**Exercise brief**
Update the listing lines that begin at the line with "Screen dimensions: 756x391" and stop after the line with "pyautogui.click(x=735, y=145)", swapping "front viewport" for "side viewport" and leaving everything else unchanged. Omit the pictures from your answer.

**Supplied data**
::::::::::

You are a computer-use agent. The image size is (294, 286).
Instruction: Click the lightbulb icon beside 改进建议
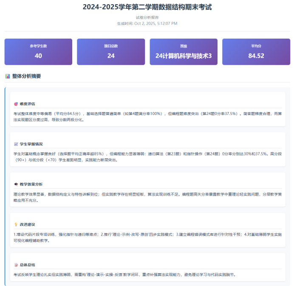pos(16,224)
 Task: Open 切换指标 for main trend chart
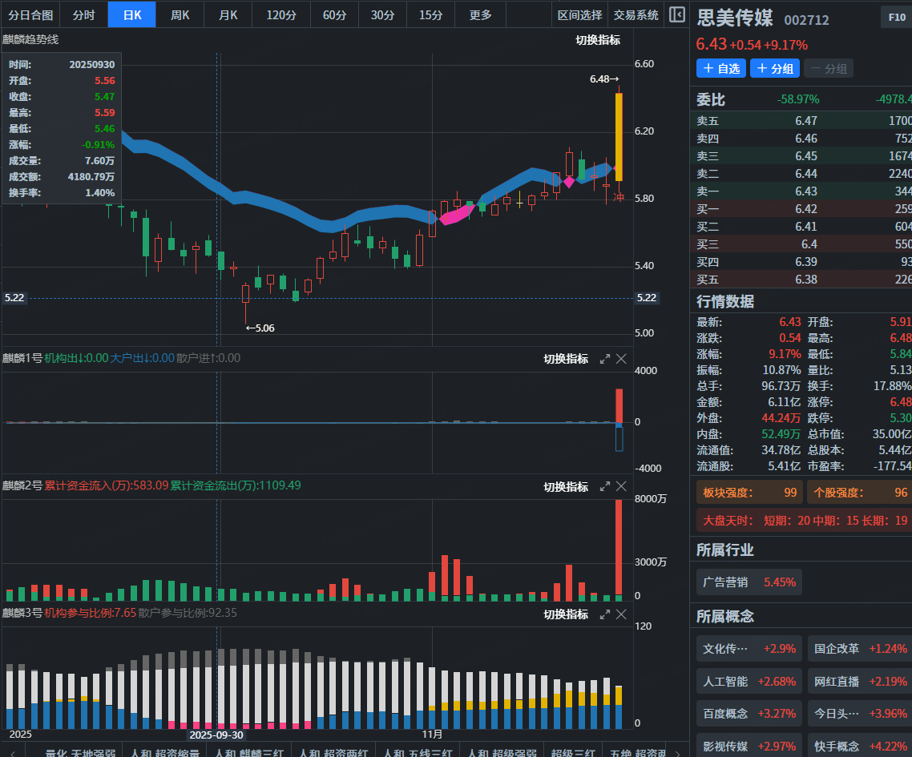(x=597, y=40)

::::::::::

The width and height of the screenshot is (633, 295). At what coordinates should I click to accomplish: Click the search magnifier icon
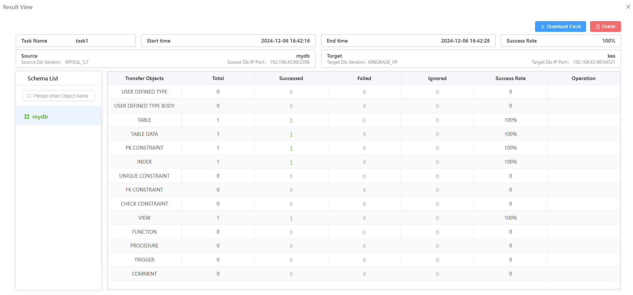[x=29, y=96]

::::::::::

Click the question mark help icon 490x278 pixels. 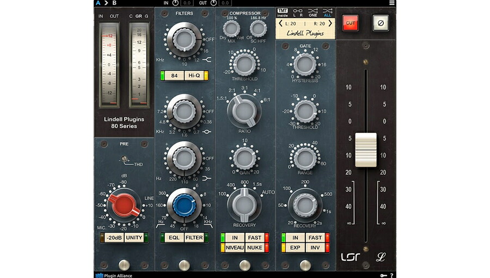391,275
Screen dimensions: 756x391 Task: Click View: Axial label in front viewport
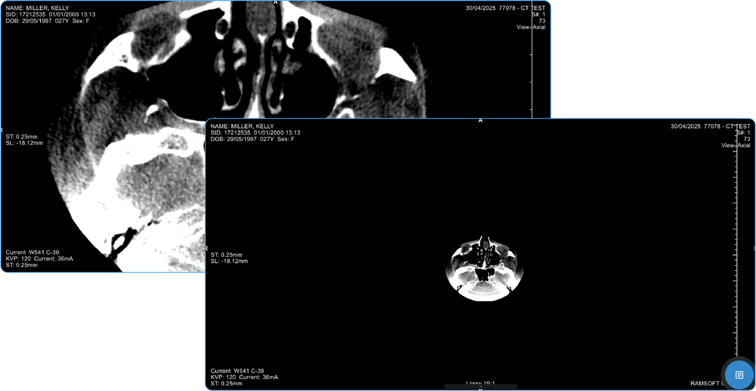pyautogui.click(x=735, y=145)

::::::::::

**Solution for this task**
Screen dimensions: 756x391 Task: Click View: Axial label in side viewport
pyautogui.click(x=735, y=145)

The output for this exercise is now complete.